● Task goal
Reproduce the following data verbatim, preserving every line in its original order.

● Exercise input

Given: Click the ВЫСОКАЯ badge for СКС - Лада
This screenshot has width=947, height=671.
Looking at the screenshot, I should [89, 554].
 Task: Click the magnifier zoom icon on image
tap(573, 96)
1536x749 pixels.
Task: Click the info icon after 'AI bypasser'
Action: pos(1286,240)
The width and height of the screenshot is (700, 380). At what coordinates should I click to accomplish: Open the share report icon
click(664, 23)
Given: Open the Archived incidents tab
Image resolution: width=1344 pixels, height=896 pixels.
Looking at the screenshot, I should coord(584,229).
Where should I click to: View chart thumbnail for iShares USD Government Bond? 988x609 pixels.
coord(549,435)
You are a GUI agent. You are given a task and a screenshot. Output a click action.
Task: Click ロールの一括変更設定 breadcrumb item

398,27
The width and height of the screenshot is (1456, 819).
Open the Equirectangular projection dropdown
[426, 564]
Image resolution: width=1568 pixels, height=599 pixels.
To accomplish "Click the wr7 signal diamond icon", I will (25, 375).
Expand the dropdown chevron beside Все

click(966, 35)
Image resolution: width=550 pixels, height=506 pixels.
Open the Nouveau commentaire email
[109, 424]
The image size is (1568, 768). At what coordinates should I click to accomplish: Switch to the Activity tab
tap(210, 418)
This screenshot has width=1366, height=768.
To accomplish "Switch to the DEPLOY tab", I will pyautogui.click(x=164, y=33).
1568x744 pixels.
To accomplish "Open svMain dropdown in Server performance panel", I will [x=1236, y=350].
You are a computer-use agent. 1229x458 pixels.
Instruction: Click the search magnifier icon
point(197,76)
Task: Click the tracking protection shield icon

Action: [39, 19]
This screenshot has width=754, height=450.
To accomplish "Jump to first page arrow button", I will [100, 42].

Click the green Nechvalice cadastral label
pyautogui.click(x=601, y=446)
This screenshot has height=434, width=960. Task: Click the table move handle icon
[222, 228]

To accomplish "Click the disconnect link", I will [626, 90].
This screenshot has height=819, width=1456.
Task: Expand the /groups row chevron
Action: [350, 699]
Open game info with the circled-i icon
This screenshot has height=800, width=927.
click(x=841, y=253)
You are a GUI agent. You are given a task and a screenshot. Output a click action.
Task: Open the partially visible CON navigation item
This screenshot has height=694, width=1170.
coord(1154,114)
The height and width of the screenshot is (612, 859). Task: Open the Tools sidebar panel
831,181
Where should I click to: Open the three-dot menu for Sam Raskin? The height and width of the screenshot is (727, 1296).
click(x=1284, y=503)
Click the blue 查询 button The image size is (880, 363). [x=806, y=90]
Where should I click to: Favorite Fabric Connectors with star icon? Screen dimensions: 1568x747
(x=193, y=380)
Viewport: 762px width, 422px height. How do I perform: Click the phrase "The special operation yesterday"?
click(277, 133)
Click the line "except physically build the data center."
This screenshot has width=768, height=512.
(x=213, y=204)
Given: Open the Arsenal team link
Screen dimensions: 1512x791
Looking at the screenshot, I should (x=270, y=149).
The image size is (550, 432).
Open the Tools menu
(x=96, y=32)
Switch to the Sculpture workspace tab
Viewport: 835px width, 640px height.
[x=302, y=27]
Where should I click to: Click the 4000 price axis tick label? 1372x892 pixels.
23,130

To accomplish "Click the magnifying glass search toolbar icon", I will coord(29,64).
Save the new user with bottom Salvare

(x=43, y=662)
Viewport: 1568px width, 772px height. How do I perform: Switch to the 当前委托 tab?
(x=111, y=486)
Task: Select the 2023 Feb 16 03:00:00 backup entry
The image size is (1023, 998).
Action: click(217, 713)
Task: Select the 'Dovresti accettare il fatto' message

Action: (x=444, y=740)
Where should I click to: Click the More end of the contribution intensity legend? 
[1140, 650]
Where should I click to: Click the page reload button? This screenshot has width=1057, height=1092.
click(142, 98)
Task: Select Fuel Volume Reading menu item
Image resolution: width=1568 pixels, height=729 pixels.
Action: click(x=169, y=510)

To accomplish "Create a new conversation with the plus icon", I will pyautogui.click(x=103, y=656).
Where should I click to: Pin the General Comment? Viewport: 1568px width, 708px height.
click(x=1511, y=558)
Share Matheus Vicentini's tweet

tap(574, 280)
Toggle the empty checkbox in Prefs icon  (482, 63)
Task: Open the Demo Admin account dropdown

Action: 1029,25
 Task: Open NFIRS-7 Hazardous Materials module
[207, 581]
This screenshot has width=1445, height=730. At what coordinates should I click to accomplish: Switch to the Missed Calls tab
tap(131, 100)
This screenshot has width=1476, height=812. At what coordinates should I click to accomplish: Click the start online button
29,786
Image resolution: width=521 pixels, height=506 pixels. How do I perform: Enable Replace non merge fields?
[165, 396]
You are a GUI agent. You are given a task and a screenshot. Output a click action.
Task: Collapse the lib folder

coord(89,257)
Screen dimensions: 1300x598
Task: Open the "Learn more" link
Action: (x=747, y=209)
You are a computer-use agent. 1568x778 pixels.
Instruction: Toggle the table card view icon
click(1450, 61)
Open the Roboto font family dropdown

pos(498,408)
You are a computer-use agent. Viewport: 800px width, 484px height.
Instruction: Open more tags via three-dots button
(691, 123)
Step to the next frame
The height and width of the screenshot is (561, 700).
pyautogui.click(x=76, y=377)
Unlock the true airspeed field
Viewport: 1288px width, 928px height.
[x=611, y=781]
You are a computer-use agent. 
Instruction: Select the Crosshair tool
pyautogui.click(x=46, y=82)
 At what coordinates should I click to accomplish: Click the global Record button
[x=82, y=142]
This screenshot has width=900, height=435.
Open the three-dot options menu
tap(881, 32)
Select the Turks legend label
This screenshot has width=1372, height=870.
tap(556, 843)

● Solution to the exercise
Given: Click the ВЫСОКАЯ badge for СКС - Лада
This screenshot has width=947, height=671.
Looking at the screenshot, I should [89, 554].
 Task: Click the magnifier zoom icon on image
tap(573, 96)
1536x749 pixels.
Task: Click the info icon after 'AI bypasser'
Action: pos(1286,240)
The width and height of the screenshot is (700, 380). At what coordinates should I click to accomplish: Open the share report icon
click(664, 23)
Given: Open the Archived incidents tab
Image resolution: width=1344 pixels, height=896 pixels.
Looking at the screenshot, I should coord(584,229).
Where should I click to: View chart thumbnail for iShares USD Government Bond? 988x609 pixels.
coord(549,435)
You are a GUI agent. You are given a task and a screenshot. Output a click action.
Task: Click ロールの一括変更設定 breadcrumb item

398,27
The width and height of the screenshot is (1456, 819).
Open the Equirectangular projection dropdown
[426, 564]
Image resolution: width=1568 pixels, height=599 pixels.
To accomplish "Click the wr7 signal diamond icon", I will (25, 375).
Expand the dropdown chevron beside Все

click(966, 35)
Image resolution: width=550 pixels, height=506 pixels.
Open the Nouveau commentaire email
[109, 424]
The image size is (1568, 768). At what coordinates should I click to accomplish: Switch to the Activity tab
tap(210, 418)
This screenshot has width=1366, height=768.
To accomplish "Switch to the DEPLOY tab", I will pyautogui.click(x=164, y=33).
1568x744 pixels.
To accomplish "Open svMain dropdown in Server performance panel", I will [x=1236, y=350].
You are a computer-use agent. 1229x458 pixels.
Instruction: Click the search magnifier icon
point(197,76)
Task: Click the tracking protection shield icon

Action: [39, 19]
This screenshot has width=754, height=450.
To accomplish "Jump to first page arrow button", I will [100, 42].

Click the green Nechvalice cadastral label
pyautogui.click(x=601, y=446)
This screenshot has height=434, width=960. Task: Click the table move handle icon
[222, 228]

To accomplish "Click the disconnect link", I will [626, 90].
This screenshot has height=819, width=1456.
Task: Expand the /groups row chevron
Action: [350, 699]
Open game info with the circled-i icon
This screenshot has height=800, width=927.
click(x=841, y=253)
You are a GUI agent. You are given a task and a screenshot. Output a click action.
Task: Open the partially visible CON navigation item
This screenshot has height=694, width=1170.
coord(1154,114)
The height and width of the screenshot is (612, 859). Task: Open the Tools sidebar panel
831,181
Where should I click to: Open the three-dot menu for Sam Raskin? The height and width of the screenshot is (727, 1296).
click(x=1284, y=503)
Click the blue 查询 button The image size is (880, 363). [x=806, y=90]
Where should I click to: Favorite Fabric Connectors with star icon? Screen dimensions: 1568x747
(x=193, y=380)
Viewport: 762px width, 422px height. How do I perform: Click the phrase "The special operation yesterday"?
click(277, 133)
Click the line "except physically build the data center."
This screenshot has width=768, height=512.
(x=213, y=204)
Given: Open the Arsenal team link
Screen dimensions: 1512x791
Looking at the screenshot, I should (x=270, y=149).
The image size is (550, 432).
Open the Tools menu
(x=96, y=32)
Switch to the Sculpture workspace tab
Viewport: 835px width, 640px height.
[x=302, y=27]
Where should I click to: Click the 4000 price axis tick label? 1372x892 pixels.
23,130

To accomplish "Click the magnifying glass search toolbar icon", I will coord(29,64).
Save the new user with bottom Salvare

(x=43, y=662)
Viewport: 1568px width, 772px height. How do I perform: Switch to the 当前委托 tab?
(x=111, y=486)
Task: Select the 2023 Feb 16 03:00:00 backup entry
The image size is (1023, 998).
Action: click(217, 713)
Task: Select the 'Dovresti accettare il fatto' message

Action: (x=444, y=740)
Where should I click to: Click the More end of the contribution intensity legend? 
[1140, 650]
Where should I click to: Click the page reload button? This screenshot has width=1057, height=1092.
click(142, 98)
Task: Select Fuel Volume Reading menu item
Image resolution: width=1568 pixels, height=729 pixels.
Action: click(x=169, y=510)

To accomplish "Create a new conversation with the plus icon", I will pyautogui.click(x=103, y=656).
Where should I click to: Pin the General Comment? Viewport: 1568px width, 708px height.
click(x=1511, y=558)
Share Matheus Vicentini's tweet

tap(574, 280)
Toggle the empty checkbox in Prefs icon  (482, 63)
Task: Open the Demo Admin account dropdown

Action: 1029,25
 Task: Open NFIRS-7 Hazardous Materials module
[207, 581]
This screenshot has width=1445, height=730. At what coordinates should I click to accomplish: Switch to the Missed Calls tab
tap(131, 100)
This screenshot has width=1476, height=812. At what coordinates should I click to accomplish: Click the start online button
29,786
Image resolution: width=521 pixels, height=506 pixels. How do I perform: Enable Replace non merge fields?
[165, 396]
You are a GUI agent. You are given a task and a screenshot. Output a click action.
Task: Collapse the lib folder

coord(89,257)
Screen dimensions: 1300x598
Task: Open the "Learn more" link
Action: (x=747, y=209)
You are a computer-use agent. 1568x778 pixels.
Instruction: Toggle the table card view icon
click(1450, 61)
Open the Roboto font family dropdown

pos(498,408)
You are a computer-use agent. Viewport: 800px width, 484px height.
Instruction: Open more tags via three-dots button
(691, 123)
Step to the next frame
The height and width of the screenshot is (561, 700).
pyautogui.click(x=76, y=377)
Unlock the true airspeed field
Viewport: 1288px width, 928px height.
[x=611, y=781]
You are a computer-use agent. 
Instruction: Select the Crosshair tool
pyautogui.click(x=46, y=82)
 At what coordinates should I click to accomplish: Click the global Record button
[x=82, y=142]
This screenshot has width=900, height=435.
Open the three-dot options menu
tap(881, 32)
Select the Turks legend label
This screenshot has width=1372, height=870.
tap(556, 843)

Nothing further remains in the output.